I want to emphasize flat pricing. In addition to the commodity price reductions, these economics are a reflective of 5 key economic uplifts.
First, the positive offsets from a 16% reduction in cost. Second, increased stage density.
Third, longer laterals. Fourth, updated inner core type curves.
And finally, our 2015 focus on middle and inner core wells. As you can see, all of these economics reflect a rate of return well north of 40%.
And even at an oil price near $50 per barrel flat, we'll still be very economic. Our Utica land team has been very effective at blocking up our acreage position and the operations team improving the productivity of these wells over the last year.
We have settled in at approximately 67,000 acres and 220 locations. Our 4-well Dynamite pad early production is shown on the graph on the upper right side of the slide relative to our 680,000 barrel type curve.
The average of the 4 wells is performing above our type curve. And it appears that the separation will become greater over time, confirming our expectations that these wells will outperform our prior wells.
These 4 wells are already in the top 5 wells we have drilled in the northern part of the play, showing that we continue to improve on our results. We continue to expect improvements in this play, as we are still very early in our development.
In addition, based on efficiency and service cost reductions, the costs have come down approximately 20% with room to move further. We will begin fracking the coal pad early in March, and we'll be applying our knowledge from the Dynamites to these completions.

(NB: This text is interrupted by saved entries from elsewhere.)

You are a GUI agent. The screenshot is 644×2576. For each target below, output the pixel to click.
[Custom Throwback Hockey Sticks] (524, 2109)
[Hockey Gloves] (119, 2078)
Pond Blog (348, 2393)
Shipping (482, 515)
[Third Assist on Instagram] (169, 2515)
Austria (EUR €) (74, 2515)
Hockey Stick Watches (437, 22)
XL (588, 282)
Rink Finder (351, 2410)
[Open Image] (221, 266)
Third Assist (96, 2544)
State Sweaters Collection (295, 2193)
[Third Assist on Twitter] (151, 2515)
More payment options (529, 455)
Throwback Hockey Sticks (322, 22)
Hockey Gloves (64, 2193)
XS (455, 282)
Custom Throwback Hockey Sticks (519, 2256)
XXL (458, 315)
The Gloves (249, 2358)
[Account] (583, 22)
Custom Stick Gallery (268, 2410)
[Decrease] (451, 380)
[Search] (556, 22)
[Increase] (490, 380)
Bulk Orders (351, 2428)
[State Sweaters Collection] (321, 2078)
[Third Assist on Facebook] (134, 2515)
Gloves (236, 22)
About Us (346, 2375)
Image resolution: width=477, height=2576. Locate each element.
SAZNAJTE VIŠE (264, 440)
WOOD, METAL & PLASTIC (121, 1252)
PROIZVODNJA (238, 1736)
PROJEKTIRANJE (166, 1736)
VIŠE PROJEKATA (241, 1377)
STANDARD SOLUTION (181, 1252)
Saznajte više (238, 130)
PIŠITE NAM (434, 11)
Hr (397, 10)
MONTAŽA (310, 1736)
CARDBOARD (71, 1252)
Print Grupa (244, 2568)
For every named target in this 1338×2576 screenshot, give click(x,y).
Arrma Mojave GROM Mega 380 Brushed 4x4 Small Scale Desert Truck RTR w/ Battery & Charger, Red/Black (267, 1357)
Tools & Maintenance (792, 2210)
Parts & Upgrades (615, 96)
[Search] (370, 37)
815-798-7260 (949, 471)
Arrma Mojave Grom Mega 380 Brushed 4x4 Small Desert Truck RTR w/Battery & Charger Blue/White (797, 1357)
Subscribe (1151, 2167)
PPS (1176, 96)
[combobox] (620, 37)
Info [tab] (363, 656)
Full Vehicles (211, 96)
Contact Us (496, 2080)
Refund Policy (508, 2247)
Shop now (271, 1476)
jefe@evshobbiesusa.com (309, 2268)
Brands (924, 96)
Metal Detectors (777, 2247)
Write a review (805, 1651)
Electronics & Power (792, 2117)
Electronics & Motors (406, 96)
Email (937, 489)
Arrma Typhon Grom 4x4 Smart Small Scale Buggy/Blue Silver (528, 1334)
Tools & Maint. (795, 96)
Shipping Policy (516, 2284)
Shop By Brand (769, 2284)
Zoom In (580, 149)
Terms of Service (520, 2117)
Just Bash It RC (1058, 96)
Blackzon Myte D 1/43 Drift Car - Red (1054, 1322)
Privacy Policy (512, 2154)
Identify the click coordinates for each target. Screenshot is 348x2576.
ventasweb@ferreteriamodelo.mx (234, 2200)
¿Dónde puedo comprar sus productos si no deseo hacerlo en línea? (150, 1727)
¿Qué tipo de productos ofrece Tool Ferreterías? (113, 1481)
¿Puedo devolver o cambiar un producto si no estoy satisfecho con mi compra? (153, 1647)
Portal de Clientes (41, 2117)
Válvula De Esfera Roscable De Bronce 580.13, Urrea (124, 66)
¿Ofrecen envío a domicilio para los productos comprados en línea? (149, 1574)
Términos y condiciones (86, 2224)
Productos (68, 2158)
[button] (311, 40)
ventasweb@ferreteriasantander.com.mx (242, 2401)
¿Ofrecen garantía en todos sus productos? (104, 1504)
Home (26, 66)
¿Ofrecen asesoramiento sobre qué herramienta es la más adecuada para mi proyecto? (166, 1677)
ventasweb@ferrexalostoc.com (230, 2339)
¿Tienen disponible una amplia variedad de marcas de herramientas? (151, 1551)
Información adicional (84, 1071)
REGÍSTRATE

Although we do not have a rig scheduled for drilling in this area, the improvements continue to excite us about the longer-term potential of the Utica. Now a quick overview of the drilling activity for 2014.
The company operated spud count was 127 horizontal wells. 116 of those were in the Wattenberg Field and 11 in the Utica.
30 of the 116 Wattenberg spuds were extended reach laterals. The company also participated in 84 non-operated projects, giving a total project count of 211 in 2014.
Moving on to 2015. We have budgeted 119 operated wells, 65% of which will be Niobrara's.
We have revised our budget to 85 non-operated wells in the Wattenberg Field for a total of 204 drilling projects in 2015. One important note.
Our non-op spud and turn-in line count will be impacted by the 2015 plans of our Wattenberg peers. We have yet to see all of their budget releases but are in constant communication with them.
We continue to run 5 rigs in the Wattenberg Field and are getting an opportunity to upgrade our fleet to all flex rigs. A few comments on LOE.
Fourth quarter numbers continue to trend down as a result of higher production and some reduced cost. Overall, for 2014, our cost settled at $4.36 per Boe.
For 2015, we have a guidance range of $3.39 to $3.75 per Boe, an 18% reduction in per unit LOE to the midpoint. Increased production and cost reductions associated with the commodity prices falling both contribute to this, although we do continue to see upward pressure from the regulatory side.
We are also revising our 2015 budget from $557 million to $473 million to reflect cost savings associated with negotiations with our Wattenberg suppliers of approximately 15% -- I'm sorry, 16%, with more expected as we continue our negotiations with some vendors. Reduced non-op spend from initial discussions that we have had with several of our peer companies and increased working interests.
Our current cost for Wattenberg standard laterals is $3.6 million and an extended reach lateral is $4.6 million. At this point, 92% of our budget is focused on high-quality Wattenberg projects.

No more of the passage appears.